(Recorded data)
= Beginning of Section =

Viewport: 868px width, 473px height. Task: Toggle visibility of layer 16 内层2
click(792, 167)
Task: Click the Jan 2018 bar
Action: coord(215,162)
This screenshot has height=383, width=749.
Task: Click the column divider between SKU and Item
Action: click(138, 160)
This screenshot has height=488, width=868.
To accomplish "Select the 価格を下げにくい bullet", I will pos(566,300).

= End of Section =
= Beginning of Section =

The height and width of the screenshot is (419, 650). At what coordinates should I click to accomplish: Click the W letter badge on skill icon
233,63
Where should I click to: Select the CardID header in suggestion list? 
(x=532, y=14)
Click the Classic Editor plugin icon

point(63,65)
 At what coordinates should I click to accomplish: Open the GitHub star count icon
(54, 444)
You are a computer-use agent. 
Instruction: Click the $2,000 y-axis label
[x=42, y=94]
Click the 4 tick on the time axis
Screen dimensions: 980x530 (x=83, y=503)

= End of Section =
= Beginning of Section =

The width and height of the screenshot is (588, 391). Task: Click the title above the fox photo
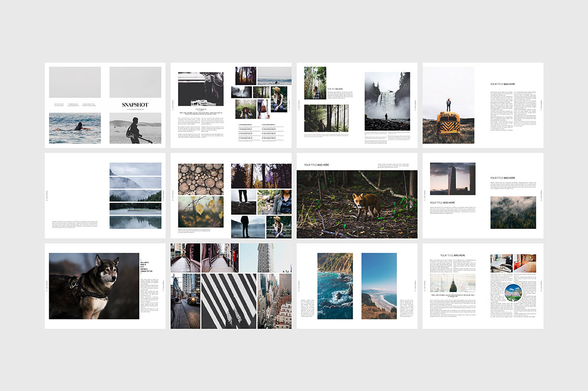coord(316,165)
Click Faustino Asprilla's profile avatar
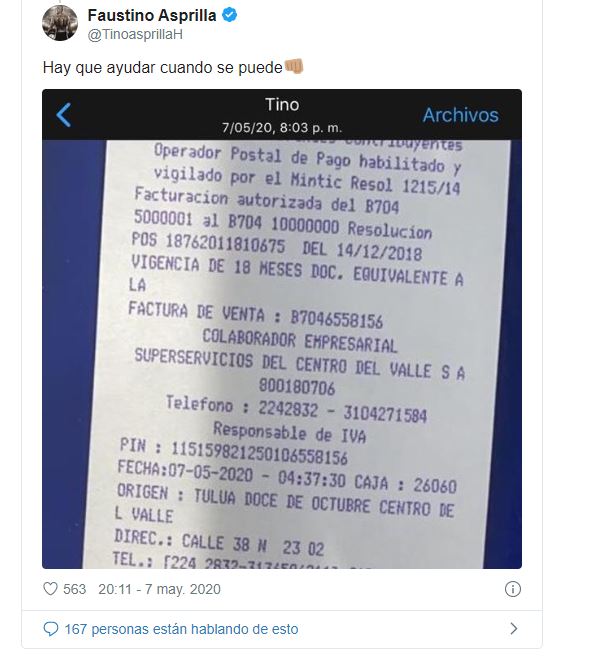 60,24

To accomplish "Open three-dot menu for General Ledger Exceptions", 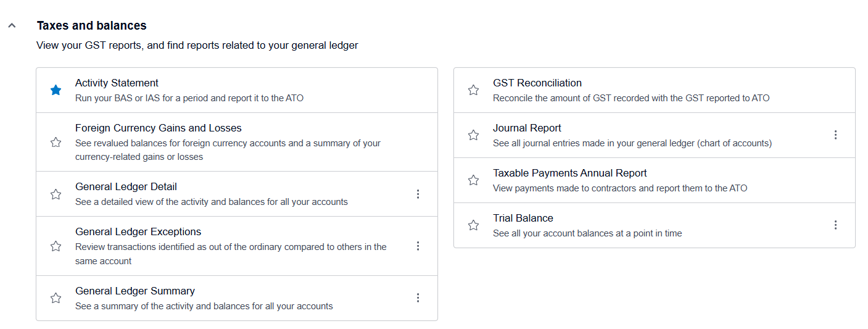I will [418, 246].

= End of Section =

Work instructions ->
Retype exactly the lines of the data above that fall between the line with "The height and" and the line with "You are a computer-use agent.", inclusive, and add nothing.

Response area ->
The height and width of the screenshot is (419, 650). At what coordinates should I click to accomplish: Click the W letter badge on skill icon
233,63
Where should I click to: Select the CardID header in suggestion list? 
(x=532, y=14)
Click the Classic Editor plugin icon

point(63,65)
 At what coordinates should I click to accomplish: Open the GitHub star count icon
(54, 444)
You are a computer-use agent. 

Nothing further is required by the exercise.